Film de Noël pour adultes, "8 femmes" est un festin royal pour cinéphile: un titre à la George CUKOR ("Femmes") (1939), une séquence d'ouverture à la Douglas SIRK ("Tout ce que le ciel permet") (1955), un aréopage d'actrices françaises de premier ordre dont le duo mère-fille des "Les Demoiselles de Rochefort" (1966) alias Danielle DARRIEUX et Catherine DENEUVE reformé 35 ans après, l'hommage à Jacques DEMY s'inscrivant aussi dans l'aspect comédie musicale du film. Mais aussi une chorégraphie de Fanny ARDANT qui fait référence à "Gilda" (1946) et ses interactions avec Deneuve qui renvoient cette fois à François TRUFFAUT, plus précisément à "Le Dernier métro" (1980) (d'où provient la citation "t'aimer est une joie et une souffrance") et à "La Femme d à côté" (1981), Fanny ARDANT étant la seule des huit femmes qui se joint au groupe en cours de route puisqu'elle ne loge pas officiellement sous le même toit que les autres (mais elle a une liaison clandestine dans la dépendance d'à côté). Si l'on ajoute le huis-clos théâtral, l'intrigue policière façon Cluedo et le glamour hollywoodien dans lequel sont drapées les actrices, on obtient une parfaite illustration du film "tranche de gâteau" destiné à maximiser le plaisir du spectateur. Avec une touche de perversité propre aussi bien à Alfred HITCHCOCK qu'à François OZON. Aucune de ces femmes n'est innocente, chacune dissimule un ou plusieurs secrets plus ou moins sulfureux qu'il s'agisse d'actes criminels, de nymphomanie, de liaisons secrètes avec ou sans grossesse et/ou lien incestueux, d'homosexualité féminine (l'action se déroulant dans les années cinquante, la tolérance n'était pas des plus grandes ce qui renvoie encore à "Tout ce que le ciel permet" (1955) dont le couple dérange sans parler de l'homosexualité cachée de Rock HUDSON) ou de frustrations sexuelles (le personnage de Isabelle HUPPERT fait penser à celui de Charlotte RAMPLING dans "Swimming pool" (2003) du même Ozon).

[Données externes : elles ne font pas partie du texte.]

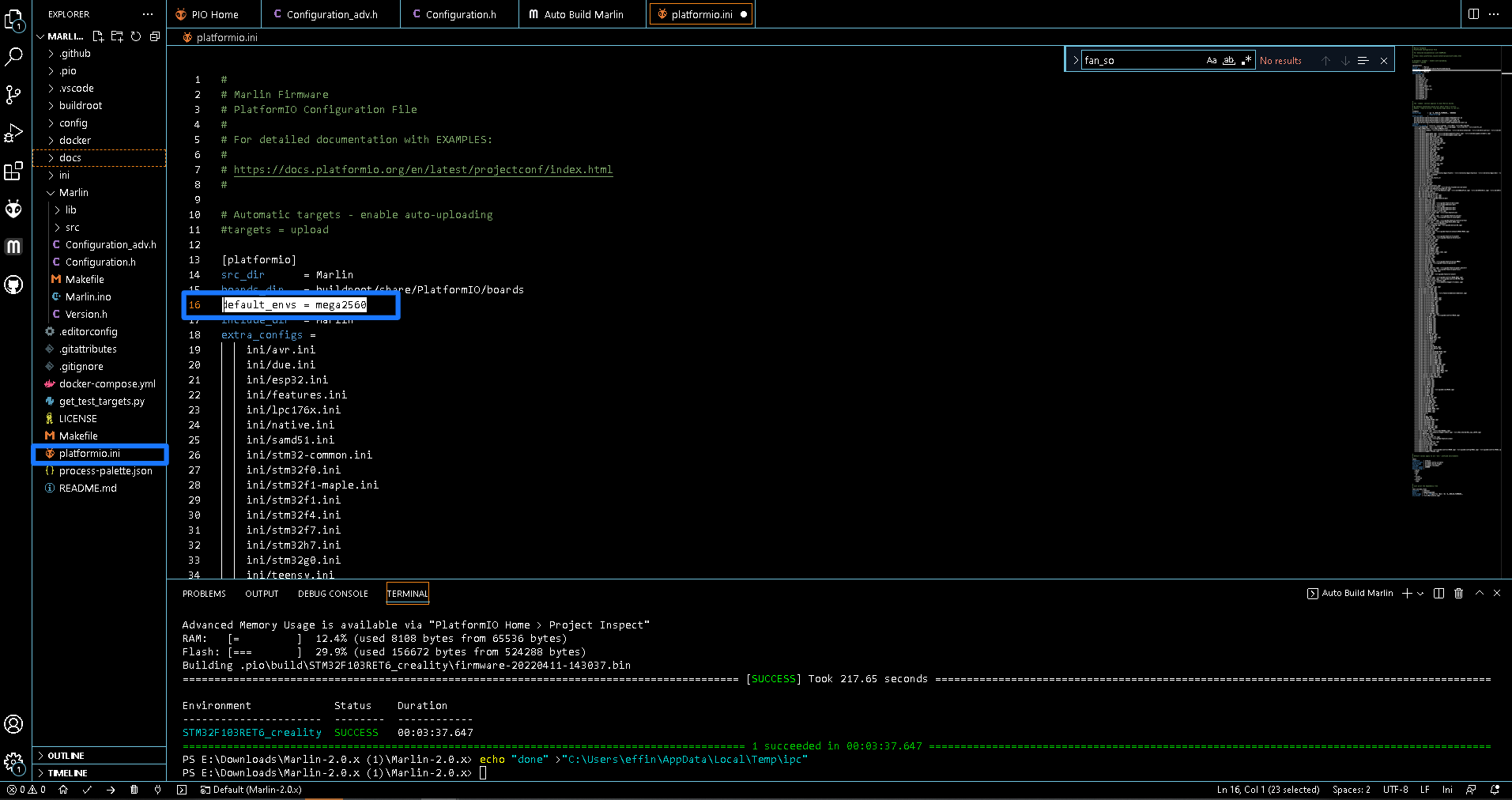1512x800 pixels.
Task: Open the PlatformIO alien icon panel
Action: point(13,209)

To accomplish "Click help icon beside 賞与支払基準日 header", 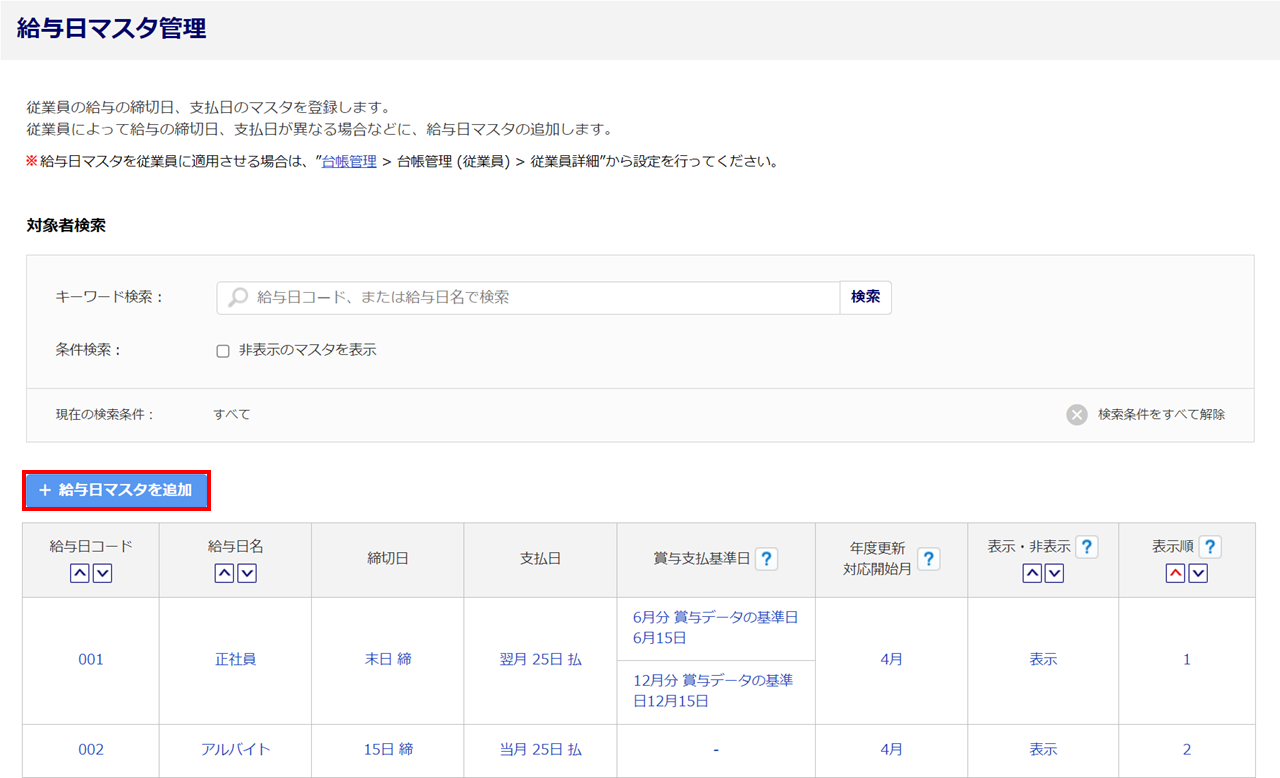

"Gosford Park", c'est l'alliance (fructueuse) de la misanthropie acide de Robert ALTMAN et de l'écriture aiguisée alliée à une connaissance anthropologique du milieu aristocratique de Julian FELLOWES (milieu dont il est lui-même issu et qu'il connaît sur le bout des doigts) pour un résultat dense et passionnant. La première partie est une étude de mœurs qui reprend les principes de "La Règle du jeu" (1939) de Jean RENOIR avec un montage établissant un parallèle entre l'univers des maîtres et celui des domestiques avec à la place du pilote André Jurieux, un acteur et compositeur américain ayant réellement existé Ivor Novello (Jeremy NORTHAM), admiré des domestiques mais méprisé des aristocrates les plus snobinards. Un mépris réciproque car les américains considèrent de leur côté avec dédain le monde décadent de leurs anciens colons. Un monde hiérarchisé et codifié jusque dans les moindres détails (places à table, uniformes, noms employés pour désigner les gens de maison, protocoles du petit déjeuner différent selon le genre et le statut marital, multitude des couverts à table et écartement entre eux mesuré à la règle, pièces dévolues à des tâches telles que le cirage des chaussures ou le nettoyage de l'argenterie, rite de la chasse à courre etc.) qui n'a pas encore disparu en 1932 (l'époque du film et aussi des "Les Vestiges du jour" (1993) qui se situe dans le même milieu). Le personnage de Henry Denton (Ryan PHILIPPE) apprend à ses dépends que jouer sur les deux tableaux est impossible: il ne fait pas longtemps illusion et réussit l'exploit de fédérer les deux camps contre lui. La deuxième partie se rapproche davantage d'une comédie policière en huis-clos dans le style Cluedo. D'ailleurs elle s'inspire du "Noël de Hercule Poirot" de Agatha Christie. Elle a pour principal mérite de faire émerger des secrets jusqu'ici bien gardés.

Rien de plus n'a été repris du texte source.